Kodiak History Museum wins award for service to the humanities in community

The Kodiak History Museum won the Governor’s Arts & Humanities Distinguished Service to the Humanities in Community Award.

According to a press release from the Alaska Humanities Forum, the museum, is being recognized for its service “as an essential and beloved community resource dedicated to preserving, interpreting, and sharing the full breadth of the history of the Kodiak archipelago. KHM is leading the way in decolonizing small museums and has proven to be a catalyst of change in Kodiak, strengthening community by forging connections between people across race, class, and cultural divides.”

Sarah Harrington, Executive Director of the Kodiak History Museum, says that the award was for the museum’s hard work to tell the whole story of Kodiak.

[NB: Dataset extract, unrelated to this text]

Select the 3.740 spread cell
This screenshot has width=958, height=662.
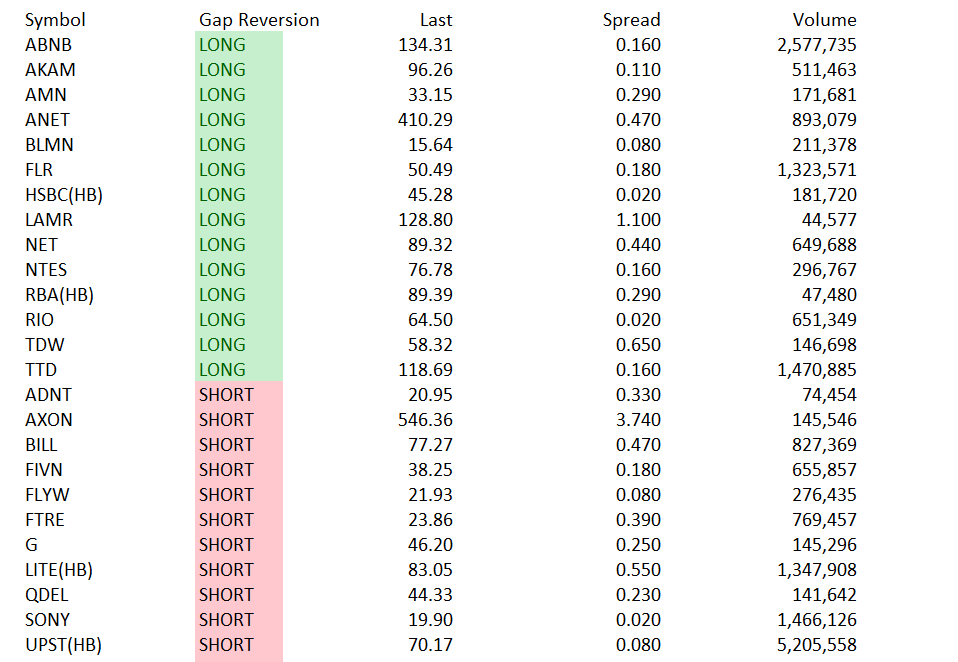tap(638, 420)
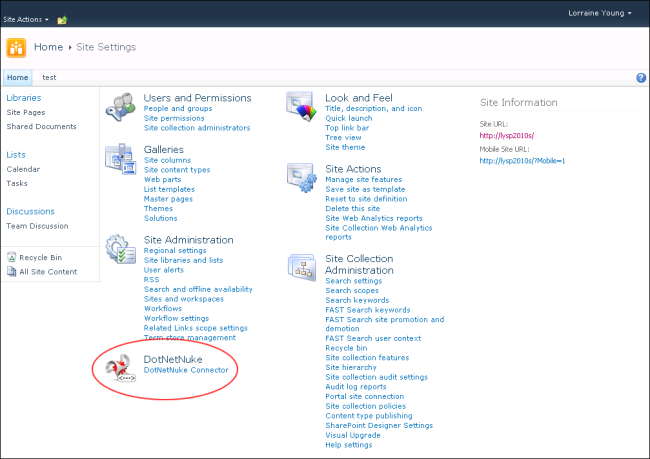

“We reopened in May of 2019 as the Kodiak History Museum, with brand new, inclusive, and accessible exhibits, that were really oriented on telling Kodiak’s chronological stories, all the way from when the Russian-American Magazine was built around 1808 into present day Kodiak time,” Harrington said.

“Previously, our exhibits really focused on stories of colonization, both Russian and early American colonization, stories of wealth and power in our community. And we wanted to go above and beyond in recognizing the stories that we hadn’t been telling. So stories of the fishing community and the Coast Guard presence here, World War II stories and immigrant stories… and also just really make sure that we are clearly communicating to the Kodiak community that everyone’s story belongs at the museum.”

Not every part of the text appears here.